The difference you actually care about
First-order SQL injection is the classic story. Untrusted input meets a query string. If you glue user text into SQL, the database runs their SQL, not yours.
Second-order is sneakier. The first hop treats input as data. The app stores it. The second hop treats that same field as trusted because it came from your database. If that second query is built with string concatenation, the stored payload wakes up.
Your first line of defense worked. Your second line did not. The bug lives in the gap between those two assumptions.
A concrete path (no magic, just two steps)
Picture a profile field: display name, bio, or a "notes" column on an account.
- Store: The user submits
Robert'); DROP TABLE users;--(the old joke, but the pattern is real). Your signup code uses parameters correctly. The database stores the literal string. No explosion. Logs look fine. - Use later: An internal dashboard loads "all users for export" and builds SQL like:
SELECT * FROM users WHERE team_id = + currentTeam + ORDER BY + sortColumn
If sortColumn is read from saved preferences or a stored profile field without binding, that stored string is now driving query structure. The payload you safely stored becomes the weapon on the next read.
The user never had to bypass your signup. They only had to plant something your other code would eventually splice into SQL.
Why this bites teams that "already fixed SQLi"
Teams often harden the obvious surfaces: login, search, public APIs. Internal tools, cron jobs, and one-off scripts get less scrutiny. Data "from the DB" feels safe the way data "from the server" felt safe in the 2000s.
Second-order bugs also love:
- Stored preferences that later influence
ORDER BY,WHERE, or dynamic column names - Import pipelines that bulk-insert rows, then an admin UI queries them with string-built filters
- Multi-tenant apps where one customer's stored value is later embedded in reporting queries
Automated scanners often miss the full chain because they see step one pass and never exercise the admin path that triggers step two.
What to do about it (practical, not preachy)
1. Parameterize everywhere, including "internal" code. If a value came from a user at any time, treat it as untrusted forever. Prepared statements and bound parameters are not just for public forms. They are for anything that touches SQL.

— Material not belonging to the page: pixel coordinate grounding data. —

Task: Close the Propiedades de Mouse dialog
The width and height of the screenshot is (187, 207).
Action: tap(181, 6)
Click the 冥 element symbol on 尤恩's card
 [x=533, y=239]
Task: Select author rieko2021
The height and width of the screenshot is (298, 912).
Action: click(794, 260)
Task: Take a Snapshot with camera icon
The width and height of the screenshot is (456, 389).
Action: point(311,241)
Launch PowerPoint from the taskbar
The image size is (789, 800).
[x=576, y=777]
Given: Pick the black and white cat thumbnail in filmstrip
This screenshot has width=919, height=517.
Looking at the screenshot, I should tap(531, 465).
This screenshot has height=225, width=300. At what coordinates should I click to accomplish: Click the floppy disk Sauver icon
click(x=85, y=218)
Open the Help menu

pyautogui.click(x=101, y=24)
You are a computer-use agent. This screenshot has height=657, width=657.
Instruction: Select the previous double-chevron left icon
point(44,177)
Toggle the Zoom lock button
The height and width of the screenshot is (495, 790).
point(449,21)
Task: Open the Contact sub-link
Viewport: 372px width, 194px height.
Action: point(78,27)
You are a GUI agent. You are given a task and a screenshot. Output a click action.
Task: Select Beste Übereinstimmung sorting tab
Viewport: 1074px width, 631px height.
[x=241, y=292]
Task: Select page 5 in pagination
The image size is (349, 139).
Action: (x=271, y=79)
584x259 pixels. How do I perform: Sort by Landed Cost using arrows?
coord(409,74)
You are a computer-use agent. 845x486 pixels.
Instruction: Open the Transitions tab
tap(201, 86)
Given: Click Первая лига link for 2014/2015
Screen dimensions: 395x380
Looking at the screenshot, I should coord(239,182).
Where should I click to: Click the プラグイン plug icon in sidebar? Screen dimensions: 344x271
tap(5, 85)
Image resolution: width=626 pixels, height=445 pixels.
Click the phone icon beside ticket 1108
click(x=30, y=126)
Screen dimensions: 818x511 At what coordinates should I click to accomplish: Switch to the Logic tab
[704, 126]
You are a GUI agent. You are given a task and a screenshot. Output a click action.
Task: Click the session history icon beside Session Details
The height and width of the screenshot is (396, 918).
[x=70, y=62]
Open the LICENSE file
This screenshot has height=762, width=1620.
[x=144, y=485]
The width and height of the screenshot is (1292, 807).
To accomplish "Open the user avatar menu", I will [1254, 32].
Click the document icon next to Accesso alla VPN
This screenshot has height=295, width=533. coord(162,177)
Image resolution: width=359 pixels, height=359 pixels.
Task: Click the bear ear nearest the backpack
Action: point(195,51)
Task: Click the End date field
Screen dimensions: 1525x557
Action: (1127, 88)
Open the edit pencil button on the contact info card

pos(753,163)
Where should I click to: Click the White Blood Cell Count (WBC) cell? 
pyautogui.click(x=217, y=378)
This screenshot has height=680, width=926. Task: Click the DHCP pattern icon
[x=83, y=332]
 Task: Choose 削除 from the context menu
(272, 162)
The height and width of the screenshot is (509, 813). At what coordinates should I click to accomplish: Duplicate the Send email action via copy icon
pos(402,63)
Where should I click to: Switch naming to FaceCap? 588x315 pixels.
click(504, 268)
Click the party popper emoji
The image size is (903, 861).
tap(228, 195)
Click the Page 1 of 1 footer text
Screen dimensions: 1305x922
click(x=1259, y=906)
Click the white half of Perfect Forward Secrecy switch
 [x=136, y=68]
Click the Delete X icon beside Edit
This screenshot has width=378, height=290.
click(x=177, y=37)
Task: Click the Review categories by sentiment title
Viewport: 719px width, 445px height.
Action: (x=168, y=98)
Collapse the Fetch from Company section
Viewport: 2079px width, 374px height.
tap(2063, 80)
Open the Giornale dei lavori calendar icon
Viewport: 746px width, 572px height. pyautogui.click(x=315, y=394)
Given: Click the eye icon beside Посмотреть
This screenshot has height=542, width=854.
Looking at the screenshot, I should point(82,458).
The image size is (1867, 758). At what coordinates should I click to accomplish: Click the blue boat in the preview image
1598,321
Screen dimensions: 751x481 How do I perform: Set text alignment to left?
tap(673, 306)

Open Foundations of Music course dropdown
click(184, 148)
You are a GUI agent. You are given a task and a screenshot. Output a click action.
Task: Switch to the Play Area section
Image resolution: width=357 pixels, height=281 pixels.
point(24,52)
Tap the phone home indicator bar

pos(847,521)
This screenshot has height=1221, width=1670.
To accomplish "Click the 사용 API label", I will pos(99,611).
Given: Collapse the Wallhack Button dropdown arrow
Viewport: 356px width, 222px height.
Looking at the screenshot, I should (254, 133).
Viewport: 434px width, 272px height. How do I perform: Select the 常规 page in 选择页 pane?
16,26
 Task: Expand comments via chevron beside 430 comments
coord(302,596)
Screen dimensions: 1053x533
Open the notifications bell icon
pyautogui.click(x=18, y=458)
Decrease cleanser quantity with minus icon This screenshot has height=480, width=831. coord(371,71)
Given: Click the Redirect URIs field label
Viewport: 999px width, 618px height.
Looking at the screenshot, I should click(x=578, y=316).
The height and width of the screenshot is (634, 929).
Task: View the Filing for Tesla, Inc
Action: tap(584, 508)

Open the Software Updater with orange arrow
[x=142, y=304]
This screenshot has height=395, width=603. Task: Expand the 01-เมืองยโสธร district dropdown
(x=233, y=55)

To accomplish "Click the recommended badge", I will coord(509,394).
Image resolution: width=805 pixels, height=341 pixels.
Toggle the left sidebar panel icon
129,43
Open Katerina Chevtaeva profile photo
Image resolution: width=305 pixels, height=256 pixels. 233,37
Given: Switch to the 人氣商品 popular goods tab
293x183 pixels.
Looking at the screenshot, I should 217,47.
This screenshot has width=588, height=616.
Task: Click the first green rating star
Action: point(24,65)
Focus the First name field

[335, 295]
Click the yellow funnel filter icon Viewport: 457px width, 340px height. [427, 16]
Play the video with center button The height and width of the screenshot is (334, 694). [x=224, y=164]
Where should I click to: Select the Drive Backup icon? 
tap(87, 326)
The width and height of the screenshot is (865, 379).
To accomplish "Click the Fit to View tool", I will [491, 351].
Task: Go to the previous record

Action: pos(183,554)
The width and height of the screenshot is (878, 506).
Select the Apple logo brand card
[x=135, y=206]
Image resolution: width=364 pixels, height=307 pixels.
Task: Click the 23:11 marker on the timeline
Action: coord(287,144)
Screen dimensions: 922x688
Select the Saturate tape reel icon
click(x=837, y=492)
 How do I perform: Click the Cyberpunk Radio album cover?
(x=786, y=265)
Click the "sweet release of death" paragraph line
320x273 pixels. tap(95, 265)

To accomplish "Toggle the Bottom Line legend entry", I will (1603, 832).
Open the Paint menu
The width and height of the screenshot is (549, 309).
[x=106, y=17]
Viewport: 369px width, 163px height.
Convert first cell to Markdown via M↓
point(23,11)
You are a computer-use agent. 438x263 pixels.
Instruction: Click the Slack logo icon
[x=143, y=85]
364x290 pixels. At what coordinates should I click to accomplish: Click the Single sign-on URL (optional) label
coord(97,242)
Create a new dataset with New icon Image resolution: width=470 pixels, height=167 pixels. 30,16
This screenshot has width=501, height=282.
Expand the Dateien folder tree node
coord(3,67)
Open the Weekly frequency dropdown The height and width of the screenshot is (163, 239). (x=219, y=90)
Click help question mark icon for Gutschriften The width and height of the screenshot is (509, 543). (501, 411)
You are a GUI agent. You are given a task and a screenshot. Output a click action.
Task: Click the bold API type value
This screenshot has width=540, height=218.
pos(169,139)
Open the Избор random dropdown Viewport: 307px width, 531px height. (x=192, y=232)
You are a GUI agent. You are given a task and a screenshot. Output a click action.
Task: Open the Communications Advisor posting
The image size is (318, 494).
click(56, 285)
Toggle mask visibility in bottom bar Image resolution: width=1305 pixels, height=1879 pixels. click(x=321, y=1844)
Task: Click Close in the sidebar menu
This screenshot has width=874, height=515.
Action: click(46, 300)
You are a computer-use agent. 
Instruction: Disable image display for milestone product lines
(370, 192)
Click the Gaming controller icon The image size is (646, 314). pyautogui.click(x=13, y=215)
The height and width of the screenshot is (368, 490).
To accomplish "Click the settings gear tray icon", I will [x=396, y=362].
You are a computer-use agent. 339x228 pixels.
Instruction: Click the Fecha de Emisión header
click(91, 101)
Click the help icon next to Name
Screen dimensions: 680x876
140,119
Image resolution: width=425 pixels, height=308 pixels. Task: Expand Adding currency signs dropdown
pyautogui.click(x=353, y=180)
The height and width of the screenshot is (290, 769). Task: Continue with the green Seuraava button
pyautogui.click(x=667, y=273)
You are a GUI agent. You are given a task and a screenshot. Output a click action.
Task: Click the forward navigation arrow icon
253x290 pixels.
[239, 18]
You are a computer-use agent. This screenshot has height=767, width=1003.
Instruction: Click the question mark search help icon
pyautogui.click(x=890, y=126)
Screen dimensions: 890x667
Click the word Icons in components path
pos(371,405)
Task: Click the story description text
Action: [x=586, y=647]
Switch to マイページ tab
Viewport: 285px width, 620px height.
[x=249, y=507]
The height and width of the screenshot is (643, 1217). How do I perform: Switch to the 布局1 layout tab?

2. Never build structure from stored strings. ORDER BY, table names, and column names are not normal parameters in most drivers. If you need dynamic structure, use strict allowlists (a fixed map of legal sort keys) and map user-facing choices to known identifiers. Do not paste database contents into the skeleton of a query.
3. Separate "data" from "code" in your head. Rows in your database are user-influenced unless you have a very narrow, audited exception. The fact that a value was inserted last Tuesday does not make it safe to concatenate today.
4. Test the second hop. Security review is not complete at "we use ORM for inserts." Trace where each writable field is read back and ask: is that read path also using safe query construction?
Bottom line
Second-order SQL injection is a trust bug. The application stops treating input as dangerous too early. The fix is boring and effective: same rules for SQL construction on every code path, and no dynamic SQL structure driven by stored user content without a tight allowlist.
If you ship fast, assume your future self (or your admin tools) will eventually touch that stored data. Build those paths like the data is still coming straight from a form, because for security purposes, it is.